Рядом с подстилкой Исаии, человека молодого и апатичного, прозванного так из-за постоянно цитируемой им книги пророка, стояла вызывающая страх железная клетка, выполняющая роль карцера. Клетка была пуста, а просидевший в Башне дольше всех Фома Альфа не помнил, чтобы кого-нибудь в нее сажали. Опекающий Башню брат Транквилий, сообщил Альфа, монах вообще-то спокойный и очень снисходительный. Разумеется, до тех пор, пока кто-нибудь не выведет его из себя.
Как раз недавно именно Нормальный «раздразнил» брата Транквилия. Во время молитвы Нормальный предался своему любимому занятию – баловству с собственным срамом. Это не ушло от соколиного ока божегробца, и Нормальный получил солидную взбучку дубовой палкой, которую, как стало ясно, Транквилий носил не «для мебели».
Шли дни, помеченные нудным ритмом еды и молитв. Проходили ночи, которые были мучительны и из-за докучливого холода, и из-за хорового, прямо-таки кошмарного храпа постояльцев. Дни перенести было легче. Можно было хотя бы поговорить.
– Из-за злости и зависти. – Циркулос пошевелил зобом и заморгал гноящимися глазами. – Я сижу здесь из-за злобы человеческой и зависти неудачников-коллег. Они возненавидели меня, поскольку я достиг того, чего им достичь не удалось.
– А именно? – заинтересовался Шарлей.
– Чего ради, – Циркулос вытер о халат испачканные мелом пальцы, – чего ради я стану толковать вам, профанам, вы все равно не поймете.
– А ты попытайся…
– Ну, разве что так… – Циркулос откашлялся, поковырял в носу, потер пятку о пятку. – Мне удалось добиться серьезного успеха. Я точно определил дату конца света.
– Неужто тысяча четырста двадцатый год? – спросил после минуты вежливого молчания Шарлей. – Месяц февраль, понедельник после Святой Схоластики? Не очень-то оригинально, замечу.

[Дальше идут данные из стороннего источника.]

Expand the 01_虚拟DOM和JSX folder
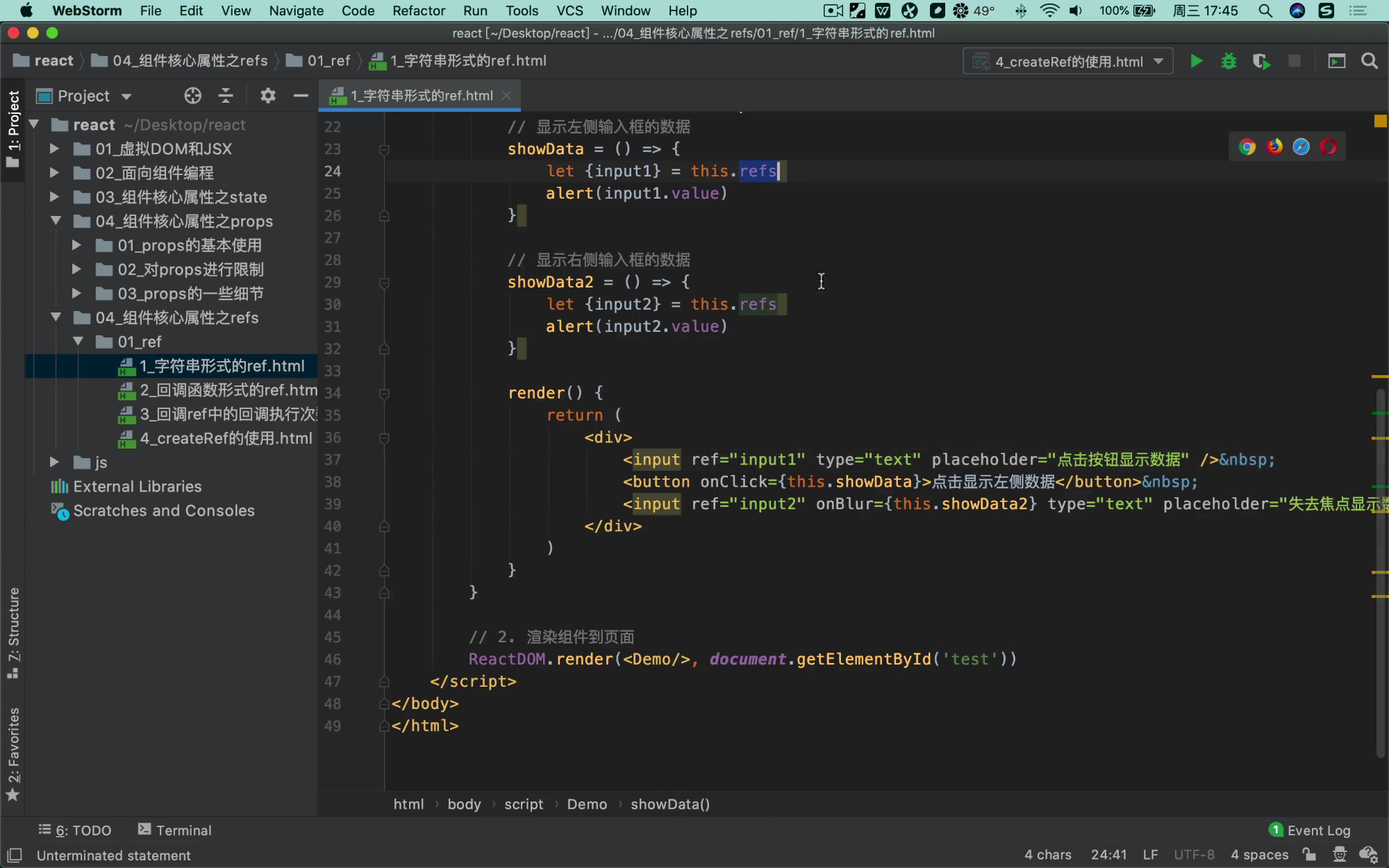 54,149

– Обижаете, – выпятил остатки живота Циркулос. – Не такой уж я чокнутый милленарист, [423] мистик-недоучка. Я не повторяю вслед за фанатиками хилиастические бредни. Я изучил проблему sine ira et studio на основании исследования научных источников и математических расчетов. Вам знакомы Откровения святого Яна?
– Поверхностно, но все же…
– Агнец отворил семь печатей, так? И узрел Ян семерых ангелов, так?
– Абсолютно.
– Избавленных и запечатленных было сто сорок четыре тысячи, так? А Старцев – двадцать четыре, так? А двум свидетелям дана сила пророчествовать в течение двухсот шестидесяти дней, так? Так вот, если все это сложить, сумму помножить на восемь, то есть на количество литер в слове «Apollion», то получится… Ах, да какой прок вам объяснять, все равно вы не поймете. Конец света наступит в июле. Точнее: шестого июля, in octava Apostolorum Petri et Pauli. [424] В пятницу. В полдень.
– Какого года?
– Текущего, святого. Тысяча четыреста двадцать пятого.

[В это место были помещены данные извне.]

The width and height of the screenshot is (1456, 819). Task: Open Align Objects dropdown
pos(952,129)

– Таааак, – потер подбородок Шарлей. – Однако, понимаете ли, есть некое небольшое «но».
418
помешательство, кретинизм (лат.).
419
Покайтесь за меня (иск. лат.).
420
Местность, давшая название ордену камедулов, принявших обет абсолютного молчания.
421
Сохрани нас, Господи наш (лат.).
422
задница.
423
человек, верящий в тысячелетие царствия Божия на Земле.
424
шестого июля, через восемь дней после дня святых Петра и Павла (лат.).